** REQUIRED WORK **
Read the records below and report each line in which "with" occurs.

** DATA SHOWN **
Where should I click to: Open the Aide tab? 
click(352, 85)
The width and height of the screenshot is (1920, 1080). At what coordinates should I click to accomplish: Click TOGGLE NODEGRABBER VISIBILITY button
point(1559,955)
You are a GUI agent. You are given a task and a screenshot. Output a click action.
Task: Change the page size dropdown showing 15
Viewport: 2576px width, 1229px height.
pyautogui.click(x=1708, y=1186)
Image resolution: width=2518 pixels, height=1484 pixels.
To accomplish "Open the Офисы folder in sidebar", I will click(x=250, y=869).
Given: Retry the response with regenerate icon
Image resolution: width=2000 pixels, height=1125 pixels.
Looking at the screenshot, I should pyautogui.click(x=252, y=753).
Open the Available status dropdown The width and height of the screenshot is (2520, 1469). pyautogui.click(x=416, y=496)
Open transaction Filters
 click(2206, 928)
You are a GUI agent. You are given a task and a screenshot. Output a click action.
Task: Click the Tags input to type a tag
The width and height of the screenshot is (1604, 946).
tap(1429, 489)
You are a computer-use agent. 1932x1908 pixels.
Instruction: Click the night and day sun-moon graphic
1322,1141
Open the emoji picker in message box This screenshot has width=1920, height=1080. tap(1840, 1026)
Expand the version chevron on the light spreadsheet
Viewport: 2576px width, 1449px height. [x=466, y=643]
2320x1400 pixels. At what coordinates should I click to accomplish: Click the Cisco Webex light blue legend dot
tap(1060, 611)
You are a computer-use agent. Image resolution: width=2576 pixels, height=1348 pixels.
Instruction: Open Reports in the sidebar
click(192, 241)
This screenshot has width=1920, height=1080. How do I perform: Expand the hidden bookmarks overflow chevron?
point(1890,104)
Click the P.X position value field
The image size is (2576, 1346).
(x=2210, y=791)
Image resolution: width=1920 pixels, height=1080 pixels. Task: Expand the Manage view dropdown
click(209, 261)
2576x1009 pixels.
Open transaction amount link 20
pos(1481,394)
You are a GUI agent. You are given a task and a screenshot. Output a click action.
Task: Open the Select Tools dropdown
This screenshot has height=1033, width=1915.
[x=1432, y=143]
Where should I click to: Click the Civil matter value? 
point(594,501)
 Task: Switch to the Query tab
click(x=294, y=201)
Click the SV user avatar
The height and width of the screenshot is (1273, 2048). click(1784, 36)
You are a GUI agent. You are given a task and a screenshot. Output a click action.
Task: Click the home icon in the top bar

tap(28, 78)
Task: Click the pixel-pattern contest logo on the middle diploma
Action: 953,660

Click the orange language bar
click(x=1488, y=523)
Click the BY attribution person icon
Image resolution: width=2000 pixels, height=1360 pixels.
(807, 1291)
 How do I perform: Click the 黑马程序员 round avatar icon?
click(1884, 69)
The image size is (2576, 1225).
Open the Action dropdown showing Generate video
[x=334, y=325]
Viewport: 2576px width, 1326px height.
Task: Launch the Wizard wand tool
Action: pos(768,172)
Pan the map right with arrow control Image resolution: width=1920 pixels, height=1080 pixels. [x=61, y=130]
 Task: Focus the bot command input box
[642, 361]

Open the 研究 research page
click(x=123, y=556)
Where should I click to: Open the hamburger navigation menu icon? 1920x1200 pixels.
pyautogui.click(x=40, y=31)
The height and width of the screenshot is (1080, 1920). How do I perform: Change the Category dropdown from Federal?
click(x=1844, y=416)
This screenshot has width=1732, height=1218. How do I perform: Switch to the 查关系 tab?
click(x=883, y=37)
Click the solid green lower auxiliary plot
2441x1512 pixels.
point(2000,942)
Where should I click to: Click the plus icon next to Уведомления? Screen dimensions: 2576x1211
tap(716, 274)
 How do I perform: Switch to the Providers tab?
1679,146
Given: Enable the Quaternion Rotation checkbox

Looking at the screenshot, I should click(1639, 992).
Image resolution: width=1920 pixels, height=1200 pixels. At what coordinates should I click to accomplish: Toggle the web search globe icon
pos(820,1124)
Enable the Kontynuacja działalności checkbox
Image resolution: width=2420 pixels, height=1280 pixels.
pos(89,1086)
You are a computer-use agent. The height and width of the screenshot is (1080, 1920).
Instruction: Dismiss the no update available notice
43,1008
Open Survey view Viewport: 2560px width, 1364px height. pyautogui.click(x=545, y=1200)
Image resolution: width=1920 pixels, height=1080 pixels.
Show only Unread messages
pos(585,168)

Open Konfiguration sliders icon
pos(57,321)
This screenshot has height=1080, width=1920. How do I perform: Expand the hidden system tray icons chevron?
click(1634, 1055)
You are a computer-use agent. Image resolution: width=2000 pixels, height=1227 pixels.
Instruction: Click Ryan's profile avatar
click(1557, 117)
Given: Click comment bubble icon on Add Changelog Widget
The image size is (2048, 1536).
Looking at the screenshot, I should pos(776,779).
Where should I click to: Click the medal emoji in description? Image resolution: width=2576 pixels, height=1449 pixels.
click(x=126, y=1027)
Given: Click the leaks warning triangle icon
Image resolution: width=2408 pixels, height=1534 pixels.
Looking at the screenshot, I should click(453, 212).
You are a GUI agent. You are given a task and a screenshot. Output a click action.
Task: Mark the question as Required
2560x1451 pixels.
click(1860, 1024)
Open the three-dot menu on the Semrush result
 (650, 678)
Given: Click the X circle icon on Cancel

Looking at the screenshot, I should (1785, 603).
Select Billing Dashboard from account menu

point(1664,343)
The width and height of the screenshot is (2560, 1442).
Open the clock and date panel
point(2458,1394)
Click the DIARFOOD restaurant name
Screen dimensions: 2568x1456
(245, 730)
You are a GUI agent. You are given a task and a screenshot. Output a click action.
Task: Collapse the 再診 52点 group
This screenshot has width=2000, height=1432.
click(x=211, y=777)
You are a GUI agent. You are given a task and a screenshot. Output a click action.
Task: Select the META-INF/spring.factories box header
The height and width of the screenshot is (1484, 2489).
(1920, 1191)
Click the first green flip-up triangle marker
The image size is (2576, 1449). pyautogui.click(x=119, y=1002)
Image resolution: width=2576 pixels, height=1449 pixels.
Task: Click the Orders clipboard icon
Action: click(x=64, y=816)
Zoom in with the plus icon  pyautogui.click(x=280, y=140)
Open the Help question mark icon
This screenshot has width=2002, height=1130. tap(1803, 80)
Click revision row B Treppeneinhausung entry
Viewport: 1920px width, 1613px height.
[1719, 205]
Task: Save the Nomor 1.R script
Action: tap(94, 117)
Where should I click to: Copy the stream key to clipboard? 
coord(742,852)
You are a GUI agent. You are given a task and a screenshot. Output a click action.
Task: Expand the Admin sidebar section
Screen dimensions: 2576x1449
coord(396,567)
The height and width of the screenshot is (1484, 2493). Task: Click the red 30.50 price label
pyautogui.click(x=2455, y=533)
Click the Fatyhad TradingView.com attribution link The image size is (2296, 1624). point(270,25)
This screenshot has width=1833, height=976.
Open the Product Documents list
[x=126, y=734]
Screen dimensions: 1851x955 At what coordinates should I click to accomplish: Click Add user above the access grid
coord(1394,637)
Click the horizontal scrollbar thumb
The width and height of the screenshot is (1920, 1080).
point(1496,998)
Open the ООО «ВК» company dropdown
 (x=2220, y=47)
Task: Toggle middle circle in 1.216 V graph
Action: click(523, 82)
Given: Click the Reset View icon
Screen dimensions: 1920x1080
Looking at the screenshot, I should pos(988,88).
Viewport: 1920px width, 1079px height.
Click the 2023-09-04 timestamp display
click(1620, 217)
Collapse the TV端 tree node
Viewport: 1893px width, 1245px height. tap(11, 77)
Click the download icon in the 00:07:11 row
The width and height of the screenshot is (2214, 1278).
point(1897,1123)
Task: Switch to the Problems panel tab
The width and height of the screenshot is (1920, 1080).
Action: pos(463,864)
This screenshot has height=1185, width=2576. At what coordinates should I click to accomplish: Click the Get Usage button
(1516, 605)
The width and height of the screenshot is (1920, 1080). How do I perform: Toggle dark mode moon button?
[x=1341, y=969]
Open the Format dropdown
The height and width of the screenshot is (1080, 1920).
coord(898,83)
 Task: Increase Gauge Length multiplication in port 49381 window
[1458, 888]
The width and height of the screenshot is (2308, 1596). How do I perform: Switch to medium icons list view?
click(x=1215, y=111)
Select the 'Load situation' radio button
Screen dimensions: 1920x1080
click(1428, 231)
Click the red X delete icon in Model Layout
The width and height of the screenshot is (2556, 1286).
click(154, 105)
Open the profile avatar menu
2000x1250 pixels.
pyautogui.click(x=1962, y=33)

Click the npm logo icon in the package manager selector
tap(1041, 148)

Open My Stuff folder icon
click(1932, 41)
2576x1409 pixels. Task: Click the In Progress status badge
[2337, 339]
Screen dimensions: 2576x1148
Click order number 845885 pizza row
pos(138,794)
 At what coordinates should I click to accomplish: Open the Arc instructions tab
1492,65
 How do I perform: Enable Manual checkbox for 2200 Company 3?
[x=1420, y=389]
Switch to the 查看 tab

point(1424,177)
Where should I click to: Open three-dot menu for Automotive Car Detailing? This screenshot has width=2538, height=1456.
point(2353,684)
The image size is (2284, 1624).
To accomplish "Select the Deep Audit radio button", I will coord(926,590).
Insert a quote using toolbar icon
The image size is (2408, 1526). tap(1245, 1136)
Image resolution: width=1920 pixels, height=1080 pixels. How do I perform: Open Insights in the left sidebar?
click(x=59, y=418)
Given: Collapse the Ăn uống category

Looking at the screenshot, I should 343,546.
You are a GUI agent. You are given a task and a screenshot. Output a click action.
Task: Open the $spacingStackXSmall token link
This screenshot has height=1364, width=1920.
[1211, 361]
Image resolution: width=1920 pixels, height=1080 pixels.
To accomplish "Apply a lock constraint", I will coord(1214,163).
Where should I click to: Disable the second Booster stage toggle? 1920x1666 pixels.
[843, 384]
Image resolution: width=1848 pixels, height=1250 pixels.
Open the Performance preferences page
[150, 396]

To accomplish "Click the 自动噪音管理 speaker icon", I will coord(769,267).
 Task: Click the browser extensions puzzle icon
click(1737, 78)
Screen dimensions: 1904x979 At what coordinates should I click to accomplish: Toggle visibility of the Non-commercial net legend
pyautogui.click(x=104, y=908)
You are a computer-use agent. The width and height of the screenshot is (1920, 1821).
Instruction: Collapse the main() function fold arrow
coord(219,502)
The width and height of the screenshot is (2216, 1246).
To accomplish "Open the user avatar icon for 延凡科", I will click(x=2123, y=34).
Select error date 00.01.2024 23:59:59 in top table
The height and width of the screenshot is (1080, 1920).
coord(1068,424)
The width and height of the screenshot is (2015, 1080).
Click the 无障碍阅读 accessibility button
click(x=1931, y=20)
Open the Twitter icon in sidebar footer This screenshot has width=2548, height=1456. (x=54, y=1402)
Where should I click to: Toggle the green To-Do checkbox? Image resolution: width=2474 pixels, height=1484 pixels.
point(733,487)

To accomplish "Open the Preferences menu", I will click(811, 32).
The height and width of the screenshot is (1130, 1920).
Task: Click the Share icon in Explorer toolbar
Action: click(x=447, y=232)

** ANSWER AREA **
Given: Retry the response with regenerate icon
Pan the map right with arrow control Image resolution: width=1920 pixels, height=1080 pixels. [x=61, y=130]
Zoom in with the plus icon  pyautogui.click(x=280, y=140)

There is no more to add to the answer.